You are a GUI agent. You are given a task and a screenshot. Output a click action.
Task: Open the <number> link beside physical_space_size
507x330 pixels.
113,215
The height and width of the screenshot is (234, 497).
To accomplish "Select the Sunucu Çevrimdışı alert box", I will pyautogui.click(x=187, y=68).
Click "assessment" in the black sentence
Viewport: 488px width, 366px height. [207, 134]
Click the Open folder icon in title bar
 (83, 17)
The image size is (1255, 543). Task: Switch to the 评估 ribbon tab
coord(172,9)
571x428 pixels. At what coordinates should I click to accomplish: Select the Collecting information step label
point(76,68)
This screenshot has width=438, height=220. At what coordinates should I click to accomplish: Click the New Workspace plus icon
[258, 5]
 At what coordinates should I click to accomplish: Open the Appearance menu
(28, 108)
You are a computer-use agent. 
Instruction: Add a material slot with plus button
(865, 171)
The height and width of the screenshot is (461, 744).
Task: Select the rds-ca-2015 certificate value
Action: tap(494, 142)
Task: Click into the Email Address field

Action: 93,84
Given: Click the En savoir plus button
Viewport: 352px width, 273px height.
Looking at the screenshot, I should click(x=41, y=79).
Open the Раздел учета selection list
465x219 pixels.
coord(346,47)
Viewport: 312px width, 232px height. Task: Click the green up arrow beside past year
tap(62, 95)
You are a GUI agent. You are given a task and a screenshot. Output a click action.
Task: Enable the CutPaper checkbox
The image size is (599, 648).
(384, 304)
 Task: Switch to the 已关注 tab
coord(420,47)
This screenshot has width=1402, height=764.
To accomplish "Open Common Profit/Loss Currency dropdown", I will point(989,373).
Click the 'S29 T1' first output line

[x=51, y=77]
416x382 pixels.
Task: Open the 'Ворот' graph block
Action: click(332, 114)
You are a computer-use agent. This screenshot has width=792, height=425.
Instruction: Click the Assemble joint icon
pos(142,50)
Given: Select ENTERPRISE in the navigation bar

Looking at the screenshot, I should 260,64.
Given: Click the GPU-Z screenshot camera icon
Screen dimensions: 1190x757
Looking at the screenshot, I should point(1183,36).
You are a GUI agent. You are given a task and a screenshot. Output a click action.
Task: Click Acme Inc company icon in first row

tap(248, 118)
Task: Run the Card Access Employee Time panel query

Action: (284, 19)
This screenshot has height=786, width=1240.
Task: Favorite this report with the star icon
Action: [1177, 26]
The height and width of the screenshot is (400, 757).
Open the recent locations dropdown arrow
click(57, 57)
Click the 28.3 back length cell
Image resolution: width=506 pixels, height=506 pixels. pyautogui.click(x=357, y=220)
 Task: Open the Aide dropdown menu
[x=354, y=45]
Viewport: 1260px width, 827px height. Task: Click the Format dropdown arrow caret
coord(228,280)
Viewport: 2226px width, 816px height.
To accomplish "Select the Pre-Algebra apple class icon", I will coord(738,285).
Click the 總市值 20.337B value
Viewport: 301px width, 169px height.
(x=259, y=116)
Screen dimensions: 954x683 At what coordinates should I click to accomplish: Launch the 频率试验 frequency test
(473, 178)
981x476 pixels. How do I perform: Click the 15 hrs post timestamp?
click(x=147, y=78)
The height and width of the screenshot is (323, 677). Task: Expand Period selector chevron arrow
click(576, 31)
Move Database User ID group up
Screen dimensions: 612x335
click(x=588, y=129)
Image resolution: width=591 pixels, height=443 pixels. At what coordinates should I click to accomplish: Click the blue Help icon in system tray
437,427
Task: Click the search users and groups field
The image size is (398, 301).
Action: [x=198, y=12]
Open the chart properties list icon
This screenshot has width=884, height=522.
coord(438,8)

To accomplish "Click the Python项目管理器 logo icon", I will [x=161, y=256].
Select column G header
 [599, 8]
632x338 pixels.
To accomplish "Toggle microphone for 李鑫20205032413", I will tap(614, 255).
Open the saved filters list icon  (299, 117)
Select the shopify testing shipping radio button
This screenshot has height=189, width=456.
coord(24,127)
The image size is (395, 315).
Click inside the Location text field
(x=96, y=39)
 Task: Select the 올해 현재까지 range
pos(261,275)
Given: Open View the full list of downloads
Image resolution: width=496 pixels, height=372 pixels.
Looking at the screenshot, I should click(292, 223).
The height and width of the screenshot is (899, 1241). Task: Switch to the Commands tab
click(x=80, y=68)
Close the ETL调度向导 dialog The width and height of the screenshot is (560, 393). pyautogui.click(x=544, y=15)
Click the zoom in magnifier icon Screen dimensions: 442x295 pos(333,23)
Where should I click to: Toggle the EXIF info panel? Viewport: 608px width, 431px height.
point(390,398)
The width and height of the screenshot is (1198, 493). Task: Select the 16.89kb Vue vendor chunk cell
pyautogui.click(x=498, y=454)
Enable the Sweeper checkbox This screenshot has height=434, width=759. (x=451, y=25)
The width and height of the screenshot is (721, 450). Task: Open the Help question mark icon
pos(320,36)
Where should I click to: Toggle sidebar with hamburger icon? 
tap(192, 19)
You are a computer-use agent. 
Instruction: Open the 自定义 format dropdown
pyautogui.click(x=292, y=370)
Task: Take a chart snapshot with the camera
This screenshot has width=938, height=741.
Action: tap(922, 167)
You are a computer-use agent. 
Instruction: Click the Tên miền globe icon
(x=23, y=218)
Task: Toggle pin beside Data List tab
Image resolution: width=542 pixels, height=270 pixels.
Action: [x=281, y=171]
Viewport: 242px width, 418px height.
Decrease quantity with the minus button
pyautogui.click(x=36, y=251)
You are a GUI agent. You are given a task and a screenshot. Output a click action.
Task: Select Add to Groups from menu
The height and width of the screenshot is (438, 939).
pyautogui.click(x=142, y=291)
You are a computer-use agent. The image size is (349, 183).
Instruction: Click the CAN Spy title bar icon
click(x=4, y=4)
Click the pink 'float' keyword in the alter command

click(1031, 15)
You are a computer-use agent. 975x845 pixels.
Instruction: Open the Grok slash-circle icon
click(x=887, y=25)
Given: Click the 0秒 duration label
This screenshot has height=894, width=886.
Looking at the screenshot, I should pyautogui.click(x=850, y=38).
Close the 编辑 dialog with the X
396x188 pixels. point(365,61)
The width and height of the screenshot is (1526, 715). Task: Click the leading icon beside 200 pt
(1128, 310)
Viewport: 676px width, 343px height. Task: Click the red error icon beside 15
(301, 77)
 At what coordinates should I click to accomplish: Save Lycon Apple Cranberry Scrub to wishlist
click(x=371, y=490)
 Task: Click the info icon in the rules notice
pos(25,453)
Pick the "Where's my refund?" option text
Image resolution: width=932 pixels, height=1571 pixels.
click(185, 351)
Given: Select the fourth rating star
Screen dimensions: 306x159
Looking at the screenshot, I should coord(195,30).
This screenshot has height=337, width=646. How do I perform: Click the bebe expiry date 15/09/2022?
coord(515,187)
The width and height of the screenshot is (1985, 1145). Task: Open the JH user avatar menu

## What needs to be done
Only lines holding the string "Enable" are wanted; gather each one from the entries above.

## Result
Task: Enable the CutPaper checkbox
Enable the Sweeper checkbox This screenshot has height=434, width=759. (x=451, y=25)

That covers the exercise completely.